Page>
::::::::

All three models provide reasonable multi-step-ahead prediction without delays in the presence of noise. When the magnitude of the system output is low, small prediction offsets can be observed for $M_{1}$ in Figure 5. Figure 6 shows only some minor offsets exist at the local extremes for $M_{2}$ . For both $M_{1}$ and $M_{2}$ , the effect of noise seems to be minor. For $M_{3}$ , Figure 7 indicates that the noise has a stronger impact on the single-step-ahead prediction, which deviates and becomes insignificant as the number of prediction steps increases. It is also noticed that when the output converges to steady-states, the impact of the noise is the most significant. Similar to $M_{1}$ and $M_{2}$ , $M_{3}$ also has some minor offsets at the local extremes.

For different operating ranges, different system output dynamics are observed. When the soil moisture content and the irrigation rate are low, no obvious steady-state is observed (Figure 5). As the operating range shifts to the higher magnitude side, the soil moisture content tends to saturate to steady-states under continuous irrigation (Figure 7).

::::::::

Information provided>
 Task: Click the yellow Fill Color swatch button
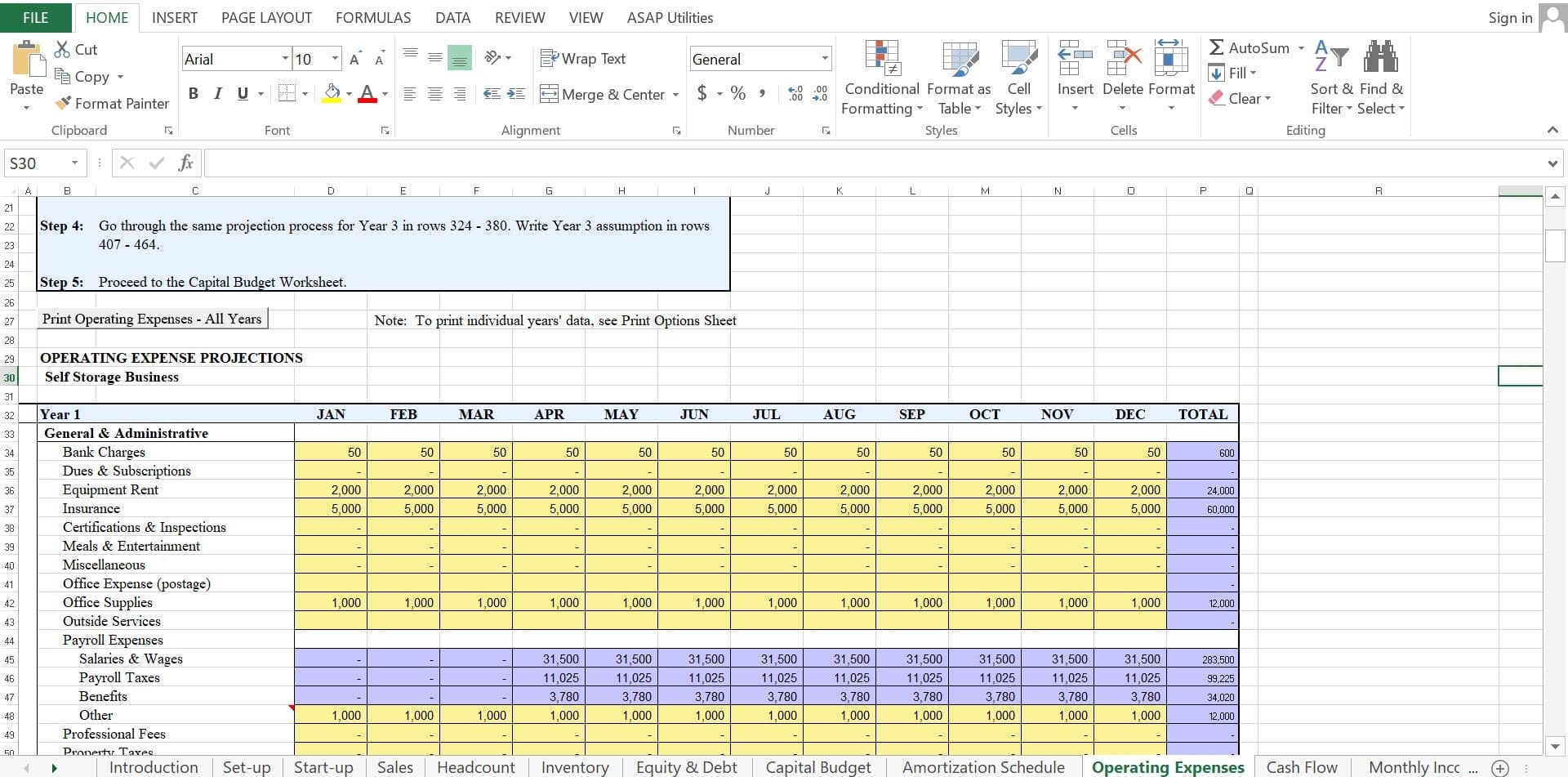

::::::::

Tasks>
- a) List every figure that the prediction passage refers to.
- b) According to the prediction passage, when does noise have the most significant impact on M3?
- c) Using the prediction passage, explain why Figure 5 shows no obvious steady-state while Figure 7 shows the soil moisture content reaching steady-states.

Answers for the exercise>
- a) Figure 5, Figure 6, Figure 7

- b) When the output converges to steady-states.

- c) The two figures cover different operating ranges, and different output dynamics appear in each range. In Figure 5 the soil moisture content and the irrigation rate are low, so no obvious steady-state appears. In Figure 7 the operating range is at the higher magnitude side, where continuous irrigation makes the soil moisture content saturate to steady-states.